◆ Problem to solve: Print nothing except the line holding "Viewport: 1512px width, 803px" and the lines that come after it in the material below, and leave the pictures out.
──────── Extracted material
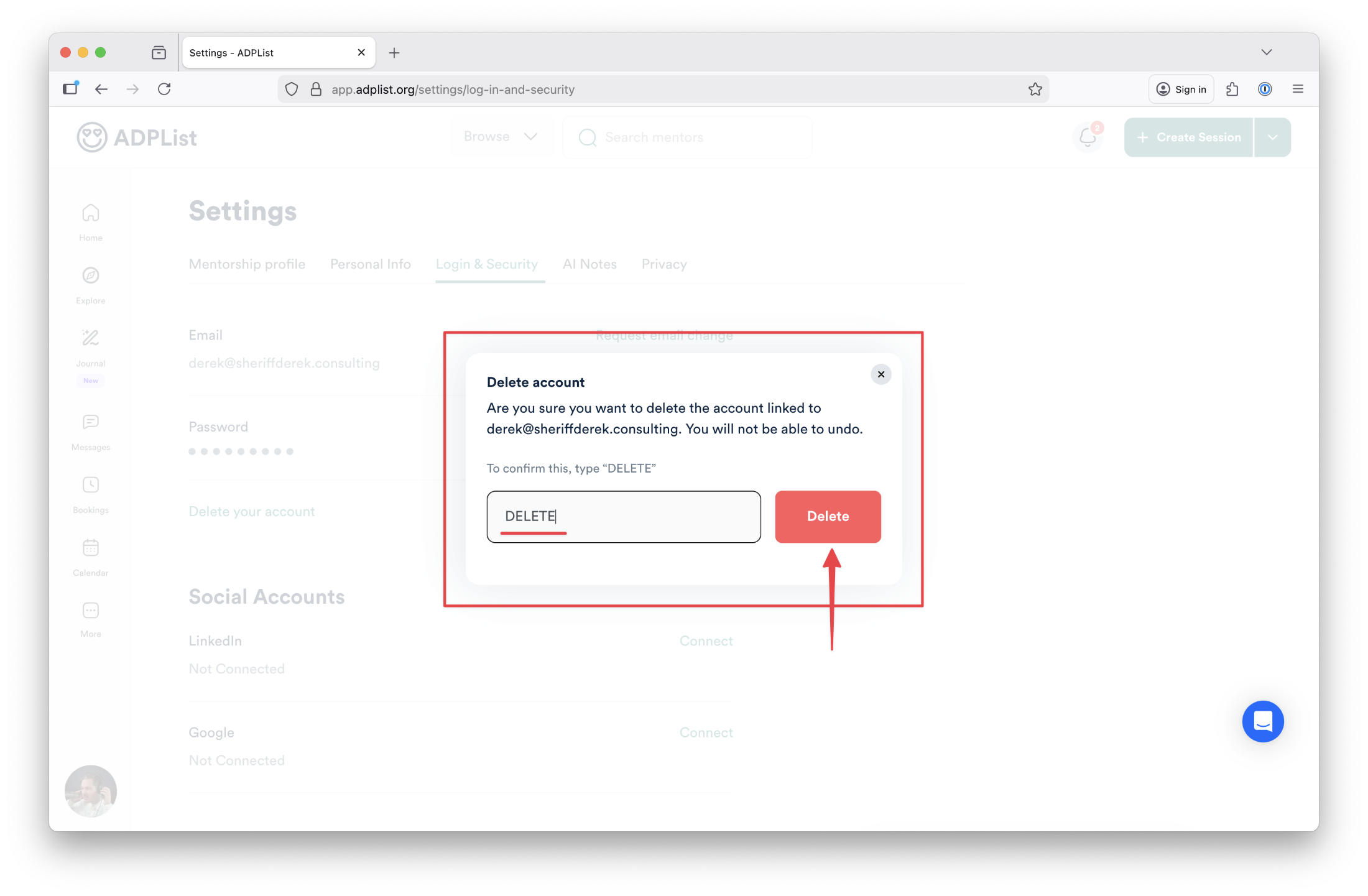This screenshot has height=896, width=1368.
Task: Click inside the DELETE confirmation field
Action: tap(623, 516)
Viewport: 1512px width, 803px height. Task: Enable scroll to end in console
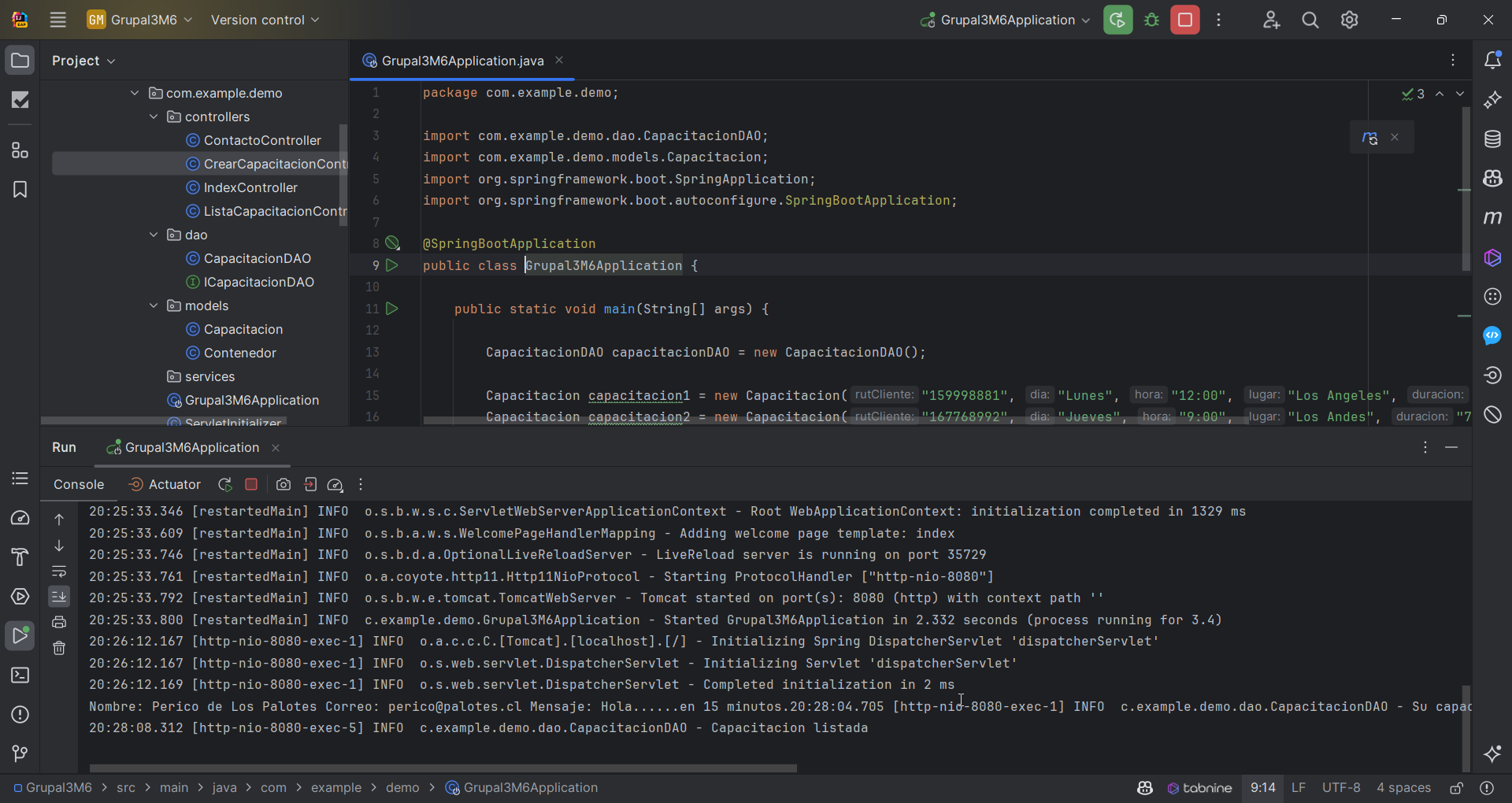click(59, 597)
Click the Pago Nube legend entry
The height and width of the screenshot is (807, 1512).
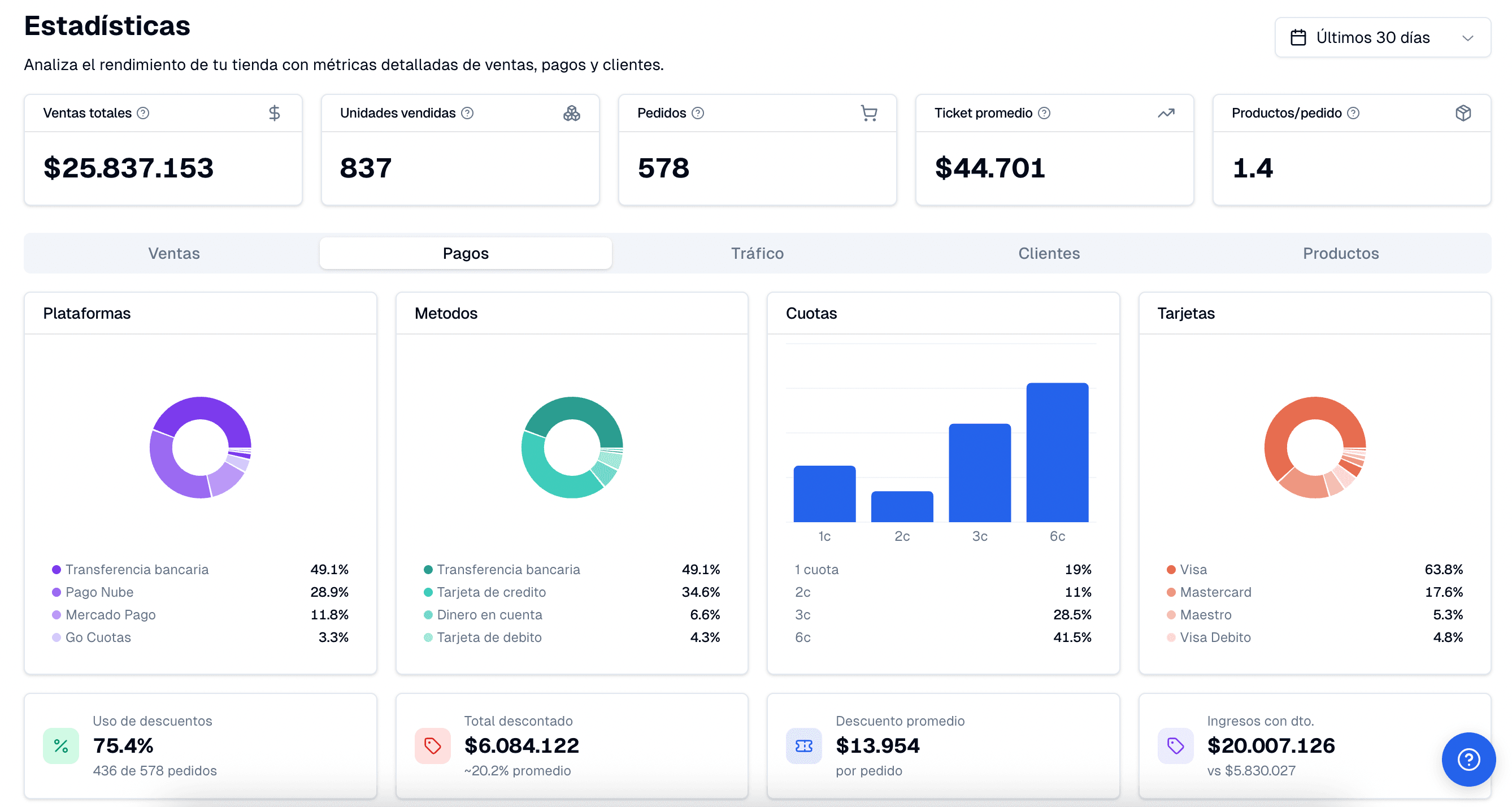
────────────────
◆ Solution:
Viewport: 1512px width, 803px height. Task: Enable scroll to end in console
click(59, 597)
Click the Pago Nube legend entry
The height and width of the screenshot is (807, 1512).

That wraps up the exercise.